UC Santa Cruz

In the last decade, our ability to store data has grown at a greater rate than our ability to process that data via existing methods. This has given rise to an entire industry focused on developing new approaches to large-scale data-intensive computing that is commonly referred to as "big data".

The scientific community has seen a similar growth in the sizes of the datasets that they must analyze in order to advance their respective fields. Unfortunately, the unique characteristics of scientific data and computations are sufficiently distinct from those that garner the focus of the larger "big data" community that the direct application of existing systems is not feasible. The absence of a suitable platform for scalable data-intensive scientific computing has already become a hindrance to some scientific communities and the negative impact on research will only increase as datasets continue to grow.

In response to this clear and present need, we present our research into designing and building a distributed computing platform appropriate for researchers in a variety of fields that are continually evolving their approaches to processing scientific data.
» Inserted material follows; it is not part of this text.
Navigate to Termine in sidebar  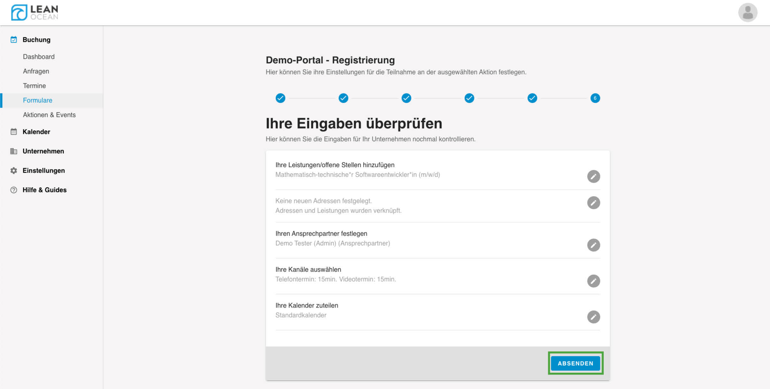pyautogui.click(x=34, y=86)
Our work extends Hadoop, an existing open source system based on the research described in the seminal 2004 MapReduce paper, in order to benefit from the existing state of the art. We first identify the barriers to executing common scientific computations over data residing in domain-specific file formats. Once those issues are addressed, we then consider how the unique properties of scientific data and computations can be leveraged to improve the system. The resulting alterations are then evaluated, both in terms of their impact to the MapReduce design as well as their impact on the performance characteristics of the system. The culmination of our work is a viable platform for scientific computing that has been utilized and validated by external researchers.